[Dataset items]
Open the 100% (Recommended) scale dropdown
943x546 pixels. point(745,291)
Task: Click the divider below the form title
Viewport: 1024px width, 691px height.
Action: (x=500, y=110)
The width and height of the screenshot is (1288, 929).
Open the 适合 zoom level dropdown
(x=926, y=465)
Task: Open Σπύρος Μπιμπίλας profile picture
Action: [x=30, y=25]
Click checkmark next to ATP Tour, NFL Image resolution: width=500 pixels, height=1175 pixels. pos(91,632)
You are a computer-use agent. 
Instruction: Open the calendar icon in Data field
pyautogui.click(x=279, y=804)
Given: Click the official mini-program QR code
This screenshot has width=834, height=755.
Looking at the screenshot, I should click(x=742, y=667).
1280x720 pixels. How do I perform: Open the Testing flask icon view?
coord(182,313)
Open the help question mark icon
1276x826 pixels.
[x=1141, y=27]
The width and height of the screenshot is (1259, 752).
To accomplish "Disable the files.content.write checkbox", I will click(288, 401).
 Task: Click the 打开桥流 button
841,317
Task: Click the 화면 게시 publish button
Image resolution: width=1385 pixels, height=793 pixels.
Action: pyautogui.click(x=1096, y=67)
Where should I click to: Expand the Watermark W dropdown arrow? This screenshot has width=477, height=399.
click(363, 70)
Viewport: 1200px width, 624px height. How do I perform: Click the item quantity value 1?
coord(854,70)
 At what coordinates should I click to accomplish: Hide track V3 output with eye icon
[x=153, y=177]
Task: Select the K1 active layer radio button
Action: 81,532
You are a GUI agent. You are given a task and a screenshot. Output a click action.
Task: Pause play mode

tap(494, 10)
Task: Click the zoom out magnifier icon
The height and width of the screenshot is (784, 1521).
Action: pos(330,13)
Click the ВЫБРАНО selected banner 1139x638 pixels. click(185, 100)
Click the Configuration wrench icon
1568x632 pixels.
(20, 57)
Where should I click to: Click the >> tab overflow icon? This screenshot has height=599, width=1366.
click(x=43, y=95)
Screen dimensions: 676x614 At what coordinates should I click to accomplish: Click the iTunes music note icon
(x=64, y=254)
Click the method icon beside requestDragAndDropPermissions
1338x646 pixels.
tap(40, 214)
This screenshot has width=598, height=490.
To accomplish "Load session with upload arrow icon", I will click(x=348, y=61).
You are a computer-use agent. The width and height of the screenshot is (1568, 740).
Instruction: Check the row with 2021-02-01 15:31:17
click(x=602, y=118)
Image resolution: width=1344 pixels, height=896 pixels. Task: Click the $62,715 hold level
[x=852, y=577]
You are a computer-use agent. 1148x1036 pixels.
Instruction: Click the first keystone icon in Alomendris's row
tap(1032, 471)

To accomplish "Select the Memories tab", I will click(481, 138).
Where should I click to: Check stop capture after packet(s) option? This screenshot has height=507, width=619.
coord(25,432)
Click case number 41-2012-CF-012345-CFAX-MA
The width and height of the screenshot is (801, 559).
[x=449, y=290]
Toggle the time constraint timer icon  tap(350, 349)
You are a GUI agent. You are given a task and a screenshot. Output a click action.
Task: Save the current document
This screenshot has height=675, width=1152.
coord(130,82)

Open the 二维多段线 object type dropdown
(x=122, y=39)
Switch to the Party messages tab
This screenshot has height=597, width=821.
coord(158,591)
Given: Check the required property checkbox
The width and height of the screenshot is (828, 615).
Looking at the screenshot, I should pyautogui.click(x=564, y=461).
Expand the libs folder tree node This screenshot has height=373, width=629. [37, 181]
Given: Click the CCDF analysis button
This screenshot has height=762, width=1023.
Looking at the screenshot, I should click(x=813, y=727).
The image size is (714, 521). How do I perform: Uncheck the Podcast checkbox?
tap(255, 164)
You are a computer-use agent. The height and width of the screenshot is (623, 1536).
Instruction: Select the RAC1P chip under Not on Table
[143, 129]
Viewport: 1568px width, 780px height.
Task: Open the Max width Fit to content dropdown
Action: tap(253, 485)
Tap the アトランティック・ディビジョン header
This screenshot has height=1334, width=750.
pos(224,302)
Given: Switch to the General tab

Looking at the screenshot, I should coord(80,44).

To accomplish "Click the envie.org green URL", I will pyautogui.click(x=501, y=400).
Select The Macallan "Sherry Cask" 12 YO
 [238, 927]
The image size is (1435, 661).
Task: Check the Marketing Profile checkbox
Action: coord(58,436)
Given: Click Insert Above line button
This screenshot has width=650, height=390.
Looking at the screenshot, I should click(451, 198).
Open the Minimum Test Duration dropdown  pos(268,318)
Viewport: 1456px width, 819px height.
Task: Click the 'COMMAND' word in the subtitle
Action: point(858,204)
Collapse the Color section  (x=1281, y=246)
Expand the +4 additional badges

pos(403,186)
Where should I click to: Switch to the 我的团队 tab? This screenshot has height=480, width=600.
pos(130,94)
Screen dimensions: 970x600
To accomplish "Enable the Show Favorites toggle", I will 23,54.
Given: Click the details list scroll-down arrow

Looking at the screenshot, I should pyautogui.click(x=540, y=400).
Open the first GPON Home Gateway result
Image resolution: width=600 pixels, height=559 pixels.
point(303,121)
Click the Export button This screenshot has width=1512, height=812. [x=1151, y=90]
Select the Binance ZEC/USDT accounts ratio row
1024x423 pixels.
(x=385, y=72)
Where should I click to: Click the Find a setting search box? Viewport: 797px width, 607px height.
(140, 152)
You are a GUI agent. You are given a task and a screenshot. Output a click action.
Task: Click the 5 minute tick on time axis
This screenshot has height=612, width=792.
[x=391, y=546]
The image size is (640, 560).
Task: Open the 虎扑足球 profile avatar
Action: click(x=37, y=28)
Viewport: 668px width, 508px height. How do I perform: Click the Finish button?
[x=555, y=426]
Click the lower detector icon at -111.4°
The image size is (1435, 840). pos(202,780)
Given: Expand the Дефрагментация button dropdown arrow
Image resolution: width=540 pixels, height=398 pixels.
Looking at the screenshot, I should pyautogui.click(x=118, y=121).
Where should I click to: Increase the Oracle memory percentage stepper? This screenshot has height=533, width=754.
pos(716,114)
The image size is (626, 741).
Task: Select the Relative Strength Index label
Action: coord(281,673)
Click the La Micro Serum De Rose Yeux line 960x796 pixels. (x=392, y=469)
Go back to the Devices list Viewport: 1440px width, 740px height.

*TASK TO COMPLETE*
Give back, exactly as written, the stretch from the line with "1568x632 pixels." through the line with "This screenshot has width=598, height=490.", and no other lines from the records above.

*REPLY TO THE TASK*
1568x632 pixels.
(20, 57)
Where should I click to: Click the >> tab overflow icon? This screenshot has height=599, width=1366.
click(x=43, y=95)
Screen dimensions: 676x614 At what coordinates should I click to accomplish: Click the iTunes music note icon
(x=64, y=254)
Click the method icon beside requestDragAndDropPermissions
1338x646 pixels.
tap(40, 214)
This screenshot has width=598, height=490.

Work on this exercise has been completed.